Class of heroes: Anniversary Edition

Malgré cette bonne humeur ambiante, la série puise bien ses racines du RPG à l'ancienne. La progression se fait en vue subjective, case par case, dans des labyrinthes truffés de pièges vicieux et de monstres agressifs apparaissant aléatoirement. Les combats se déroulent au tour par tour et requièrent une préparation rigoureuse. Class of Heroes se s'extirpe cependant de la difficulté extrême de ses pairs par une accessibilité bienvenue : dès le premier opus, Acquire et son développeur Zerodiv ont intégré des cours facultatifs en début de partie pour guider les novices dans la formation de leur équipe, l’exploration et les subtilités du combat. Ces leçons données par les profs de l’académie servent de tutoriel en douceur pour les débutants, tout en restant optionnelles pour les vétérans qui préfèrent se lancer directement à l’aventure. Cette volonté de ne pas rebuter d’emblée le joueur tranche avec la réputation d’élitisme souvent associée à ce type de jeux — pas vrai Etrian Odyssey ?

* **Jeu de données**:
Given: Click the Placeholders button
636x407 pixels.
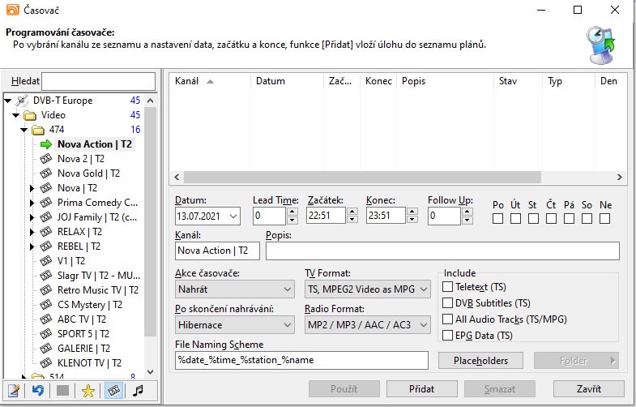Looking at the screenshot, I should coord(481,360).
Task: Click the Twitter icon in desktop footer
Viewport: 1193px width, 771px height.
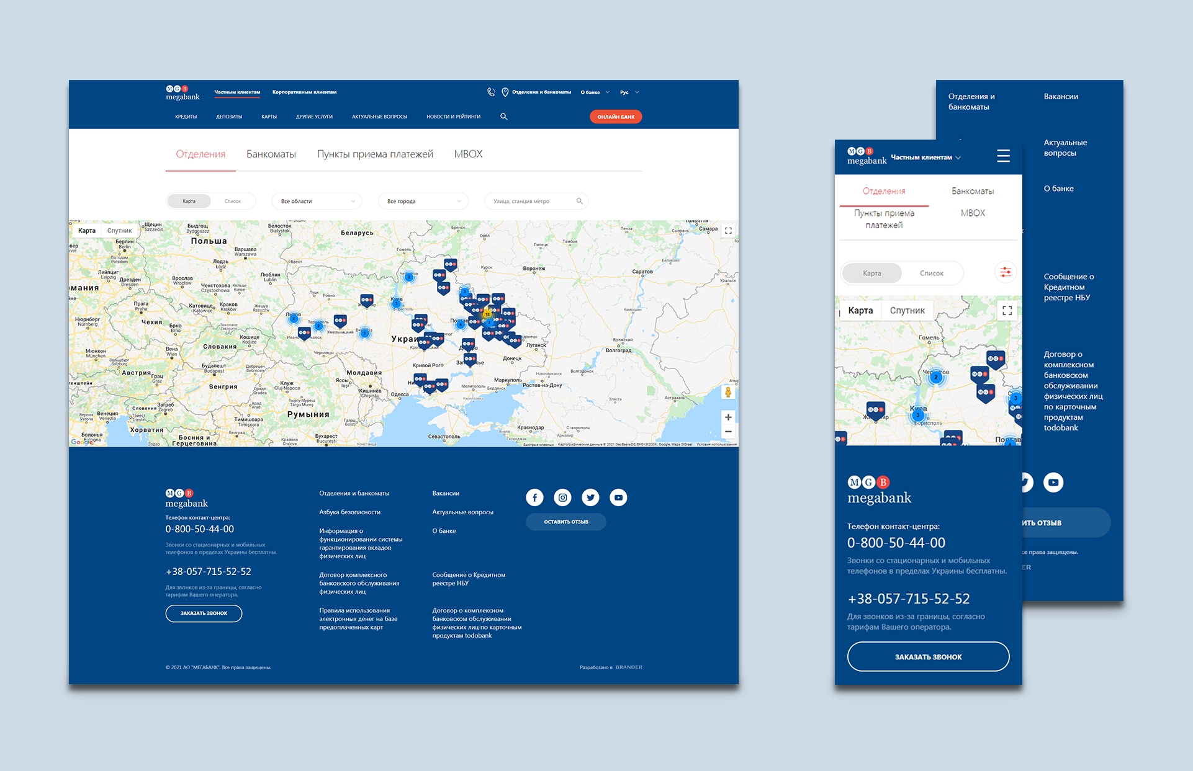Action: [590, 497]
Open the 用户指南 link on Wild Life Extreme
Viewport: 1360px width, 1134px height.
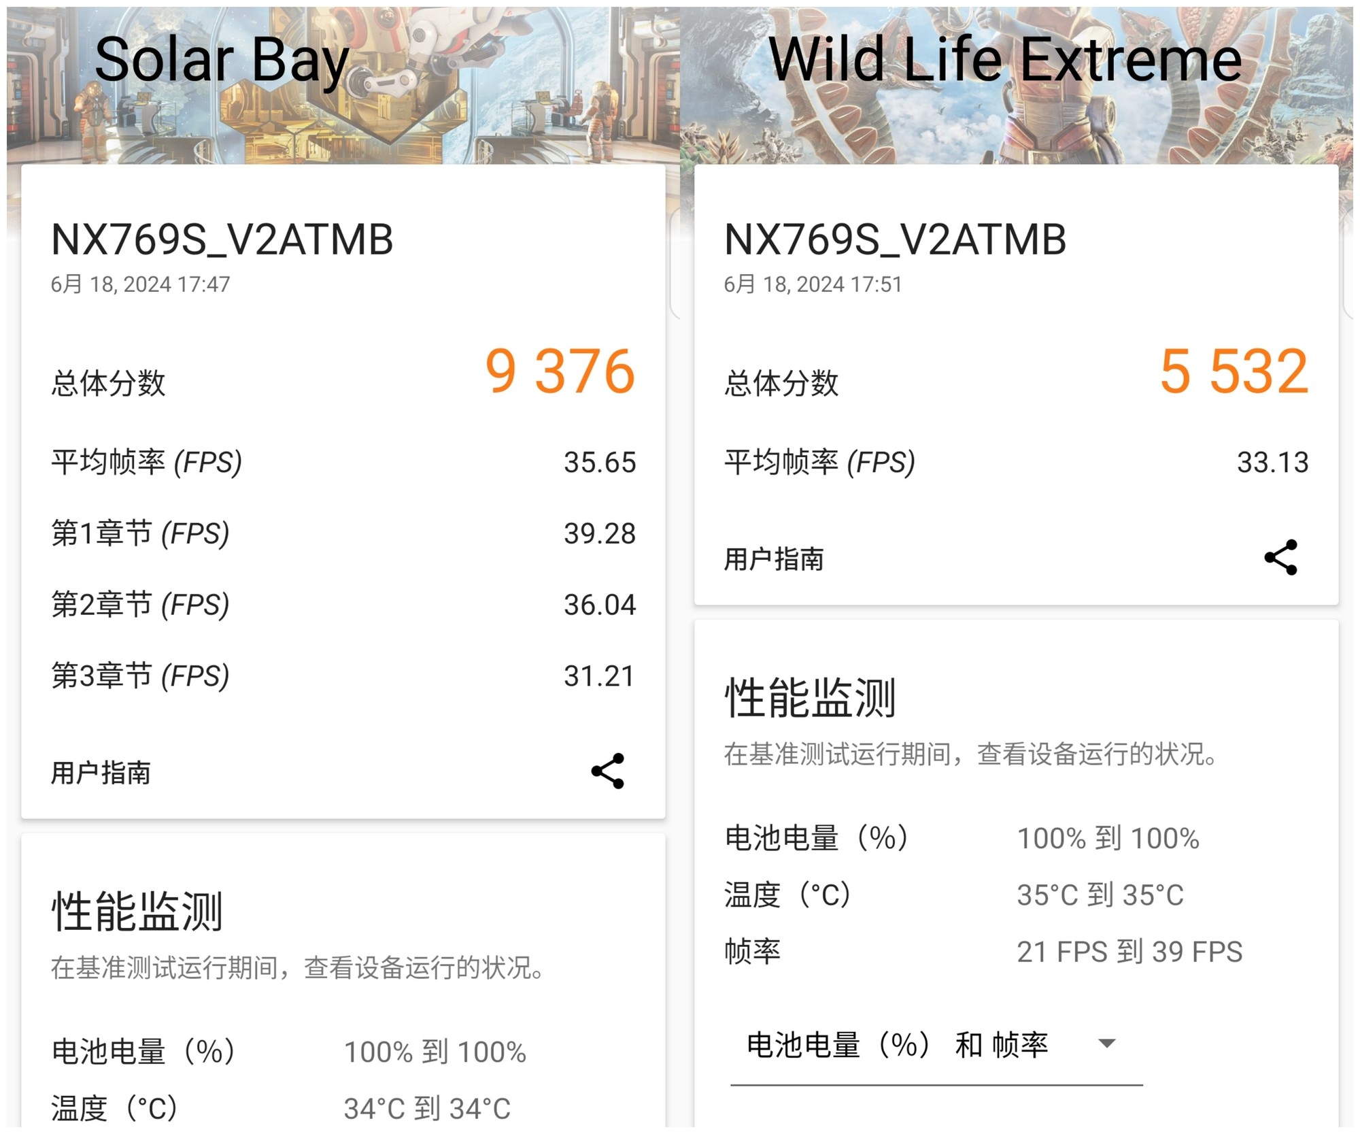772,560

* **Consigne**: Prolongez le texte sur Class of Heroes à partir de sa dernière phrase.

* **Exercice corrigé**:
Créer sa classe d’aventuriers : races, « majors » et systèmes de jeu

L’un des atouts de Class of Heroes réside dans la profondeur de la création de personnages. À l’inscription à l’Académie, le joueur compose un groupe de six étudiants en choisissant pour chacun la race, le sexe, l’alignement (Bon, Neutre ou Mauvais) et surtout la « major » (spécialisation) qui correspond en fait à sa classe d’aventurier. Le jeu propose un éventail de dix races : les Humains polyvalents côtoient Elfes érudits, Nains robustes, Halflings voleurs agiles, mais aussi des créatures plus exotiques comme les féeriques Sprites, les félins anthropomorphes Felpiers, les fiers Drakes aux écailles de dragon, les angéliques Celestians ou au contraire les démoniaques Diablons. Chacune de ces races entretient des affinités et inimitiés avec les autres, un élément à considérer lors de la composition de l’équipe pour éviter les dissensions internes.

Class of heroes
Class of heroes: Anniversary Edition

Quant aux majors, elles représentent les disciplines étudiées par vos élèves aventuriers. On y retrouve les classiques Guerrier, Mage noir, Mage blanc, Ranger, Voleur, Moine..., mais aussi des spécialisations propres à l’univers farfelu de Class of Heroes. Au fil des épisodes, la série s’est en effet fait connaître pour ses classes inédites et insolites, preuve de son humour décalé : on compte par exemple une classe d’Infirmière experte en soins, des Nonnes maniant la magie divine, ou même une classe dite « Tsundere » (clin d’œil aux stéréotypes des héroïnes de manga) capable d’attaques de glace et de soins par pur esprit de contradiction ! Dans l’ultime épisode PSP (Class of Heroes Final, spin-off de 2011), Acquire ira jusqu’à proposer les rôles de « Grand Frère/Sœur » et « Petit Frère/Sœur » — littéralement des classes basées sur des tropes de l'animation nipponne. Si ces excentricités n’apparaissent pas toutes dans les trois premiers volets, elles illustrent le parti-pris de la série : dépoussiérer les mécaniques par une touche de fantaisie et de second degré, sans les sacrifier.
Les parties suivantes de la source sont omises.